D. Wigmore Fine Art, Inc. was established in 1980 to specialize in the major historic styles of American art. Over the past three decades the gallery has acquired, developed exhibitions, and sold the Hudson River School, American Impressionism, the Ashcan School, and Turn-of-the-Century Modernism.
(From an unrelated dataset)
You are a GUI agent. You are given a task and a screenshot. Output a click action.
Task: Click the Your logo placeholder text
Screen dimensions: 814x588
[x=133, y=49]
The current focus of the inventory, exhibitions, and sales are realist and abstract art from 1900 to 1980.

Realism of the 1930s and 1940s:

We handle the paintings of Aaron Bohrod, Charles Burchfield, John Steuart Curry, Adolf Dehn, William Gropper, Peter Hurd, Joe Jones, Rockwell Kent, Doris Lee, Luigi Lucioni, Reginald Marsh, Kenneth Hayes Miller, Dale Nichols, Paul Sample, Ben Shahn and Isaac, Raphael, and Moses Soyer. The gallery is the exclusive agent for the estates of Doris Lee (1904-1983) and Henry Varnum Poor (1887-1970).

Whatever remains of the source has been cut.